§ JOB
Reproduce the records below, swapping each occurrence of "At what coordinates should I click to accomplish" for "Which point should I click to accomplish" and leaving everything else unchanged.

Element and text position data:

—————

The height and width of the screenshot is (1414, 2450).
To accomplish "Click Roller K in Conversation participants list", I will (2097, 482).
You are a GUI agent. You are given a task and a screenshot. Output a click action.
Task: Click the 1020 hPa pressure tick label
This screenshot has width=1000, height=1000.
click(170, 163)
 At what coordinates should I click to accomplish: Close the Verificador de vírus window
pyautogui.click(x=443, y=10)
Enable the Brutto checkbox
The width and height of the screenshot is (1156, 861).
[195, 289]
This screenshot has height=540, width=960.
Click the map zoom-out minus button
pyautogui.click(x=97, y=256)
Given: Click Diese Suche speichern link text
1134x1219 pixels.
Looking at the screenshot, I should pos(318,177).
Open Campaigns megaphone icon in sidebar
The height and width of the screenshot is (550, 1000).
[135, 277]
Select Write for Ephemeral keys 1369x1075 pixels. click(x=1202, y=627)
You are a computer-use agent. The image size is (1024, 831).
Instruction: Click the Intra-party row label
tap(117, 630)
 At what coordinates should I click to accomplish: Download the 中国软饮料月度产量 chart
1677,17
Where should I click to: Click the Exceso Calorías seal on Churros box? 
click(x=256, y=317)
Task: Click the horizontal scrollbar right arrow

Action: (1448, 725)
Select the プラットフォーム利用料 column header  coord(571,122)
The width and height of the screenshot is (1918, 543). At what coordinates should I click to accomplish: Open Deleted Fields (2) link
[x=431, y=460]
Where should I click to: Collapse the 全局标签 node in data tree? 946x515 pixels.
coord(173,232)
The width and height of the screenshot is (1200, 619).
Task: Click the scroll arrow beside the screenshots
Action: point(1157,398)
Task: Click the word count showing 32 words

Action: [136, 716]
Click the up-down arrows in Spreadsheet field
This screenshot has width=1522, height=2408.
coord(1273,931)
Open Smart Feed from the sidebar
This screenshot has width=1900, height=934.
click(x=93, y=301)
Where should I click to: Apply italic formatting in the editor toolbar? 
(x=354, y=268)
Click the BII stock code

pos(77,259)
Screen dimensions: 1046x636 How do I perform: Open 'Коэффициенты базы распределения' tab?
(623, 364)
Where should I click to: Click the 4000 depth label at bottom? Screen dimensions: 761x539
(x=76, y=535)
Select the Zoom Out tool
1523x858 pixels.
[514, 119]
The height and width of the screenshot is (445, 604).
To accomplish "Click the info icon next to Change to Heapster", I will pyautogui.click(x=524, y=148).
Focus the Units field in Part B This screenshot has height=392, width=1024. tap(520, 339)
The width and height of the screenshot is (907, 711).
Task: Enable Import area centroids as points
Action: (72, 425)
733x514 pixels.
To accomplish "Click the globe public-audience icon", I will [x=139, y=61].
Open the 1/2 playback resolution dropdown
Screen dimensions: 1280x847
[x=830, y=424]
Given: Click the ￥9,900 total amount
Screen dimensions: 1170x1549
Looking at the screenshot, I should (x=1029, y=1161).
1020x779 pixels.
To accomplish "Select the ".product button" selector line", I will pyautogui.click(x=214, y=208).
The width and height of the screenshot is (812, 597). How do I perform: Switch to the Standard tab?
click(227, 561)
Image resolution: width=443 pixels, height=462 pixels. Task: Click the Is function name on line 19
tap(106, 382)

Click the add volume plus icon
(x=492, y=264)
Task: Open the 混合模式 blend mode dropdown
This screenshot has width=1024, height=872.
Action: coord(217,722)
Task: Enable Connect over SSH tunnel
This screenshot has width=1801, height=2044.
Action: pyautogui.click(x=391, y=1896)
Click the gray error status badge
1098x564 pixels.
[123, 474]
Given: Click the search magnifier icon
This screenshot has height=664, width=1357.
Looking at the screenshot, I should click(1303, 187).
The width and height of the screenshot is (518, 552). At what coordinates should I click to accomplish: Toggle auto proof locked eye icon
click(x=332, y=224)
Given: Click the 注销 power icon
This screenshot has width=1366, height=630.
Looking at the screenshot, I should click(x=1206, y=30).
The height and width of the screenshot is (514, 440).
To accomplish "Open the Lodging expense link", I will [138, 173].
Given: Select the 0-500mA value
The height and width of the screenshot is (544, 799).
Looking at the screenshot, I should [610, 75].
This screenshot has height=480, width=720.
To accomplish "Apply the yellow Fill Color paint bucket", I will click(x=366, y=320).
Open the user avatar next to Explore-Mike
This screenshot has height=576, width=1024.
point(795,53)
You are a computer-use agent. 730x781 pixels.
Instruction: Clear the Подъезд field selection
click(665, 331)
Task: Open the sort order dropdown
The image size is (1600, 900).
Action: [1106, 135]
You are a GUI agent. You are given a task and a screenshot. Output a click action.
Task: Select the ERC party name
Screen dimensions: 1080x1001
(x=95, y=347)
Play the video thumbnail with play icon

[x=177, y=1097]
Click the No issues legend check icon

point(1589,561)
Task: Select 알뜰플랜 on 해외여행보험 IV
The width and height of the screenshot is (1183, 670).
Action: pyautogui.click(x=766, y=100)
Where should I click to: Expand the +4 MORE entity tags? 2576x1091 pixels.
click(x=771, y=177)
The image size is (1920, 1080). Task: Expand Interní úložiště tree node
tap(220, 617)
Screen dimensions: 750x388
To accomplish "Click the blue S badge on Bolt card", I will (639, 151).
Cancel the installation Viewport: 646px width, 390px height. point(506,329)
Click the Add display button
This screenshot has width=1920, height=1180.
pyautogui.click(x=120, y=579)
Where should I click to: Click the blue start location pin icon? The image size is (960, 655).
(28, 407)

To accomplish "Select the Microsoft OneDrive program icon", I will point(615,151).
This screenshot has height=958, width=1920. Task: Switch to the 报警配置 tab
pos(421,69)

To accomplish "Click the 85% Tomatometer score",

—————

§ EXPECTED ANSWER
The height and width of the screenshot is (1414, 2450).
To accomplish "Click Roller K in Conversation participants list", I will (2097, 482).
You are a GUI agent. You are given a task and a screenshot. Output a click action.
Task: Click the 1020 hPa pressure tick label
This screenshot has width=1000, height=1000.
click(170, 163)
 Which point should I click to accomplish: Close the Verificador de vírus window
pyautogui.click(x=443, y=10)
Enable the Brutto checkbox
The width and height of the screenshot is (1156, 861).
[195, 289]
This screenshot has height=540, width=960.
Click the map zoom-out minus button
pyautogui.click(x=97, y=256)
Given: Click Diese Suche speichern link text
1134x1219 pixels.
Looking at the screenshot, I should pos(318,177).
Open Campaigns megaphone icon in sidebar
The height and width of the screenshot is (550, 1000).
[135, 277]
Select Write for Ephemeral keys 1369x1075 pixels. click(x=1202, y=627)
You are a computer-use agent. The image size is (1024, 831).
Instruction: Click the Intra-party row label
tap(117, 630)
 Which point should I click to accomplish: Download the 中国软饮料月度产量 chart
1677,17
Where should I click to: Click the Exceso Calorías seal on Churros box? 
click(x=256, y=317)
Task: Click the horizontal scrollbar right arrow

Action: (1448, 725)
Select the プラットフォーム利用料 column header  coord(571,122)
The width and height of the screenshot is (1918, 543). Which point should I click to accomplish: Open Deleted Fields (2) link
[x=431, y=460]
Where should I click to: Collapse the 全局标签 node in data tree? 946x515 pixels.
coord(173,232)
The width and height of the screenshot is (1200, 619).
Task: Click the scroll arrow beside the screenshots
Action: point(1157,398)
Task: Click the word count showing 32 words

Action: [136, 716]
Click the up-down arrows in Spreadsheet field
This screenshot has width=1522, height=2408.
coord(1273,931)
Open Smart Feed from the sidebar
This screenshot has width=1900, height=934.
click(x=93, y=301)
Where should I click to: Apply italic formatting in the editor toolbar? 
(x=354, y=268)
Click the BII stock code

pos(77,259)
Screen dimensions: 1046x636 How do I perform: Open 'Коэффициенты базы распределения' tab?
(623, 364)
Where should I click to: Click the 4000 depth label at bottom? Screen dimensions: 761x539
(x=76, y=535)
Select the Zoom Out tool
1523x858 pixels.
[514, 119]
The height and width of the screenshot is (445, 604).
To accomplish "Click the info icon next to Change to Heapster", I will pyautogui.click(x=524, y=148).
Focus the Units field in Part B This screenshot has height=392, width=1024. tap(520, 339)
The width and height of the screenshot is (907, 711).
Task: Enable Import area centroids as points
Action: (72, 425)
733x514 pixels.
To accomplish "Click the globe public-audience icon", I will [x=139, y=61].
Open the 1/2 playback resolution dropdown
Screen dimensions: 1280x847
[x=830, y=424]
Given: Click the ￥9,900 total amount
Screen dimensions: 1170x1549
Looking at the screenshot, I should (x=1029, y=1161).
1020x779 pixels.
To accomplish "Select the ".product button" selector line", I will pyautogui.click(x=214, y=208).
The width and height of the screenshot is (812, 597). How do I perform: Switch to the Standard tab?
click(227, 561)
Image resolution: width=443 pixels, height=462 pixels. Task: Click the Is function name on line 19
tap(106, 382)

Click the add volume plus icon
(x=492, y=264)
Task: Open the 混合模式 blend mode dropdown
This screenshot has width=1024, height=872.
Action: coord(217,722)
Task: Enable Connect over SSH tunnel
This screenshot has width=1801, height=2044.
Action: pyautogui.click(x=391, y=1896)
Click the gray error status badge
1098x564 pixels.
[123, 474]
Given: Click the search magnifier icon
This screenshot has height=664, width=1357.
Looking at the screenshot, I should click(1303, 187).
The width and height of the screenshot is (518, 552). Which point should I click to accomplish: Toggle auto proof locked eye icon
click(x=332, y=224)
Given: Click the 注销 power icon
This screenshot has width=1366, height=630.
Looking at the screenshot, I should click(x=1206, y=30).
The height and width of the screenshot is (514, 440).
To accomplish "Open the Lodging expense link", I will [138, 173].
Given: Select the 0-500mA value
The height and width of the screenshot is (544, 799).
Looking at the screenshot, I should [610, 75].
This screenshot has height=480, width=720.
To accomplish "Apply the yellow Fill Color paint bucket", I will click(x=366, y=320).
Open the user avatar next to Explore-Mike
This screenshot has height=576, width=1024.
point(795,53)
You are a computer-use agent. 730x781 pixels.
Instruction: Clear the Подъезд field selection
click(665, 331)
Task: Open the sort order dropdown
The image size is (1600, 900).
Action: [1106, 135]
You are a GUI agent. You are given a task and a screenshot. Output a click action.
Task: Select the ERC party name
Screen dimensions: 1080x1001
(x=95, y=347)
Play the video thumbnail with play icon

[x=177, y=1097]
Click the No issues legend check icon

point(1589,561)
Task: Select 알뜰플랜 on 해외여행보험 IV
The width and height of the screenshot is (1183, 670).
Action: pyautogui.click(x=766, y=100)
Where should I click to: Expand the +4 MORE entity tags? 2576x1091 pixels.
click(x=771, y=177)
The image size is (1920, 1080). Task: Expand Interní úložiště tree node
tap(220, 617)
Screen dimensions: 750x388
To accomplish "Click the blue S badge on Bolt card", I will (639, 151).
Cancel the installation Viewport: 646px width, 390px height. point(506,329)
Click the Add display button
This screenshot has width=1920, height=1180.
pyautogui.click(x=120, y=579)
Where should I click to: Click the blue start location pin icon? The image size is (960, 655).
(28, 407)

To accomplish "Select the Microsoft OneDrive program icon", I will point(615,151).
This screenshot has height=958, width=1920. Task: Switch to the 报警配置 tab
pos(421,69)

To accomplish "Click the 85% Tomatometer score",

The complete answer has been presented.